§ TEXT SHOWN
========
Recent progress in large language models (LLMs) has shown that reasoning improves when intermediate thoughts are externalized into explicit workspaces, such as chain-of-thought traces or tool-augmented reasoning. Yet, visual language models (VLMs) lack an analogous mechanism for spatial reasoning, limiting their ability to generate images that accurately reflect geometric relations, object identities, and compositional intent. We introduce the concept of a spatial scratchpad -- a 3D reasoning substrate that bridges linguistic intent and image synthesis. Given a text prompt, our framework parses subjects and background elements, instantiates them as editable 3D meshes, and employs agentic scene planning for placement, orientation, and viewpoint selection. The resulting 3D arrangement is rendered back into the image domain with identity-preserving cues, enabling the VLM to generate spatially consistent and visually coherent outputs. Unlike prior 2D layout-based methods, our approach supports intuitive 3D edits that propagate reliably into final images. Empirically, it achieves a 32% improvement in text alignment on GenAI-Bench, demonstrating the benefit of explicit 3D reasoning for precise, controllable image generation. Our results highlight a new paradigm for vision-language models that deliberate not only in language, but also in space. Code and visualizations at https://oindrilasaha.github.io/3DScratchpad/
Paper Structure (28 sections, 3 equations, 12 figures, 6 tables)
========
§ PROVIDED MATERIAL
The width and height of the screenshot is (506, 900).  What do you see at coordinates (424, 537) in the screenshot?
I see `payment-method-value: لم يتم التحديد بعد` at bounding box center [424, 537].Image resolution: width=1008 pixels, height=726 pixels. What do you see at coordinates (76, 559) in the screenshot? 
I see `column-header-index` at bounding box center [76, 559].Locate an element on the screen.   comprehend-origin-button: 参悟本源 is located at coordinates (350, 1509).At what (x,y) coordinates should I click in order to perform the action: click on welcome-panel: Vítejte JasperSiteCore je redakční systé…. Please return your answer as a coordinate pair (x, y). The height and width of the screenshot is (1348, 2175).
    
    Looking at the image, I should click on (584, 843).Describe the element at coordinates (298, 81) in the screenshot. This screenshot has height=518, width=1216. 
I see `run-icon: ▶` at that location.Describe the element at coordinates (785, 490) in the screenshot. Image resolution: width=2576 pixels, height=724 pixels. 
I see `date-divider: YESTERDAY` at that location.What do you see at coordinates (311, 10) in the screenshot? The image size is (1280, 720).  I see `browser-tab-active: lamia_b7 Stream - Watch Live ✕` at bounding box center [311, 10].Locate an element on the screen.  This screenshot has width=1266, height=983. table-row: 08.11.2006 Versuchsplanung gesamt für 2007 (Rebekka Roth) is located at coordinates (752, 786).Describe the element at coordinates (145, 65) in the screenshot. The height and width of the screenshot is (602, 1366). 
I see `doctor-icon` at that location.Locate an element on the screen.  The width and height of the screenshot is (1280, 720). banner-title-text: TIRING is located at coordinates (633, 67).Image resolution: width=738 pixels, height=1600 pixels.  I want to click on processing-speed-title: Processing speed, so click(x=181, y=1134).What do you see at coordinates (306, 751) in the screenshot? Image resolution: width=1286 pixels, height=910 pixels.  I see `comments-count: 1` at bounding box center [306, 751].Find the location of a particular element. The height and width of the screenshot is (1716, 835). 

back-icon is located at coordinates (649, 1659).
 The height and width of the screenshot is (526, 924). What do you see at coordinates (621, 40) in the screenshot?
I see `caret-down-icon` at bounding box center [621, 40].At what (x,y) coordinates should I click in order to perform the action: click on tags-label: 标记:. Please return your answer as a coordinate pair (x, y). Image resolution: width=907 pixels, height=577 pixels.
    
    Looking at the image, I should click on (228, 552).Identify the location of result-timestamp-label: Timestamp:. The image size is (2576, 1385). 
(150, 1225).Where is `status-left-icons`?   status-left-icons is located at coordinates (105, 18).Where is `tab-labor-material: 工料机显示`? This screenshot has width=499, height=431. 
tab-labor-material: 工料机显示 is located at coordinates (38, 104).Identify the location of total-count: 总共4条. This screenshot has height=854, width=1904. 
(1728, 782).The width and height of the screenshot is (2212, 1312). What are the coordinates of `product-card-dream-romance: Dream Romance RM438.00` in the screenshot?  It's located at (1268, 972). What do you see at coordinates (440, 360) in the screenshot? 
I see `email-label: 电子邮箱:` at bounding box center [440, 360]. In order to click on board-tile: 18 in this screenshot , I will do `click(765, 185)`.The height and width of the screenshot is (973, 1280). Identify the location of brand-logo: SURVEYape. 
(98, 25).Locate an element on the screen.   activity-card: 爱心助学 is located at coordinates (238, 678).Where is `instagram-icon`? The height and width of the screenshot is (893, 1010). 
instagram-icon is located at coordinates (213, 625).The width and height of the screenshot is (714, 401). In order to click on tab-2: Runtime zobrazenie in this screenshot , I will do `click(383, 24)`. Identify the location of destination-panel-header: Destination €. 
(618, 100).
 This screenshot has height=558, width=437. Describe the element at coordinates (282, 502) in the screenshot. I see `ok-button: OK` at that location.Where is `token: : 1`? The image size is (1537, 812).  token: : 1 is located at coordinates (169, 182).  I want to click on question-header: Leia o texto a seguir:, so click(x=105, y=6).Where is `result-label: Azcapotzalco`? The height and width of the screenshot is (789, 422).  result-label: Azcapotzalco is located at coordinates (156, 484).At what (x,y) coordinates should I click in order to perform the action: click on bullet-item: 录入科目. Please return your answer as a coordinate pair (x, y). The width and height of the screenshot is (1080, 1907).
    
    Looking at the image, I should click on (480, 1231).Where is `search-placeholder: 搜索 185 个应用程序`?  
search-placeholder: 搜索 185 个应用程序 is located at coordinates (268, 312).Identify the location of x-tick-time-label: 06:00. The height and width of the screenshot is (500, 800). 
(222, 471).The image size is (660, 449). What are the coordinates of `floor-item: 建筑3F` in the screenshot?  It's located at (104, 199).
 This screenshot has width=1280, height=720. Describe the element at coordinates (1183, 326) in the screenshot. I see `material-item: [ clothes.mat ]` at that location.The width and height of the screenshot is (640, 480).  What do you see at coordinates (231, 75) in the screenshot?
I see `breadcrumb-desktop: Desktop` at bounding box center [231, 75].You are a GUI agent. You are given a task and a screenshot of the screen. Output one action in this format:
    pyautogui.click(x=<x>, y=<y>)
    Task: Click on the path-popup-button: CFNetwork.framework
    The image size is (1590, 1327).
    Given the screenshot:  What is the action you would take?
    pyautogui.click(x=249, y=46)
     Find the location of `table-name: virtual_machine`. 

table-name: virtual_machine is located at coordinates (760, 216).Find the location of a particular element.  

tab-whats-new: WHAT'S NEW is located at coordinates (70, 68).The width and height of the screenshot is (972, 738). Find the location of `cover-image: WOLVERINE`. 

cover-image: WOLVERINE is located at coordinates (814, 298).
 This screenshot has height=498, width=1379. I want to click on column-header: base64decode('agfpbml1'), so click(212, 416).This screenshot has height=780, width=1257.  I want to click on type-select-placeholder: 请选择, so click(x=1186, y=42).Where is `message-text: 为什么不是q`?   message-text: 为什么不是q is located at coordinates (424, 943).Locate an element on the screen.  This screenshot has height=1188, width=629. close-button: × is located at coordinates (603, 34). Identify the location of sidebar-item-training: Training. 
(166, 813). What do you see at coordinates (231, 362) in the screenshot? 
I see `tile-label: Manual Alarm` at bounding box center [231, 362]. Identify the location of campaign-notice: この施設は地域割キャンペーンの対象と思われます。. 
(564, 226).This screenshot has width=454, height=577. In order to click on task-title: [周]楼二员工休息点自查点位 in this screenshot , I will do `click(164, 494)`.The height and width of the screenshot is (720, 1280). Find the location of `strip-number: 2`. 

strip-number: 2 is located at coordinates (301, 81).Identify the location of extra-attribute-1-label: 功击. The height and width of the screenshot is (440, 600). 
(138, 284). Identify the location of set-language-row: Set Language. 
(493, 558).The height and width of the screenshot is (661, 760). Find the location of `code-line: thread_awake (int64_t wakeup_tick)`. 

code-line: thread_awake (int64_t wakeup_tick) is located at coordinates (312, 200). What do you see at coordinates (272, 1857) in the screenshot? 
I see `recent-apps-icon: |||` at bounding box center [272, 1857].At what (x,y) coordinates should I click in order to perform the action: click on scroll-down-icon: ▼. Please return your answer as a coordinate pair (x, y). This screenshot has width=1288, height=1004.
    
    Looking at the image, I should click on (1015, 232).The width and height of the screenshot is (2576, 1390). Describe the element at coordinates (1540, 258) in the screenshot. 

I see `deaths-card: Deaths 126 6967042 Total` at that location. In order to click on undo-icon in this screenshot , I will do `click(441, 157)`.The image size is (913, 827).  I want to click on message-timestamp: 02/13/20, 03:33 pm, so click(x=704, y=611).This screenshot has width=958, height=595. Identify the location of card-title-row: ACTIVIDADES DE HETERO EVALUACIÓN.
========
§ PARTS OF THE EXERCISE
A. In the spatial scratchpad text, what improvement in text alignment on GenAI-Bench does the approach achieve?
B. Resume the spatial scratchpad text from the point where it stops.

§ ANSWERS FOR EACH ITEM
A. A 32% improvement.

B.
This paper contains 28 sections, 3 equations, 12 figures, 6 tables.

Figures (12)

  • Figure 1: Spatial scratchpads enable structured 3D reasoning for controllable image generation. Our method constructs a 3D spatial scratchpad from a text prompt, representing subjects as editable meshes with explicit geometry and spatial relations. Users or language agents can manipulate this scene --- moving, resizing, or reorienting objects --- through either text-based or interactive edits. The updated 3D configuration is re-rendered via a 3D-guided text-to-image pipeline, producing identity-preserving and spatially coherent images that remain faithful to the original prompt. This demonstrates how 3D reasoning serves as an effective intermediate workspace linking linguistic intent and precise visual synthesis.
  • Figure 2: Overview of a 3D spatial scratchpad. Given an input prompt $P$ we illustrate how our method uses a 3D space as an underlying representation to generate an image that has superior alignment to the prompt. Agent ① is responsible for decomposing the input prompt into subjects and background. Agent ② provides 3D bounding boxes for each subject. We render the scratchpad and subsequently generate an image based on these placements which is then given to agent ③ that adjusts transformations of the meshes. Finally, agent ④ chooses the best camera viewpoint from a set of proposals to generate the final image.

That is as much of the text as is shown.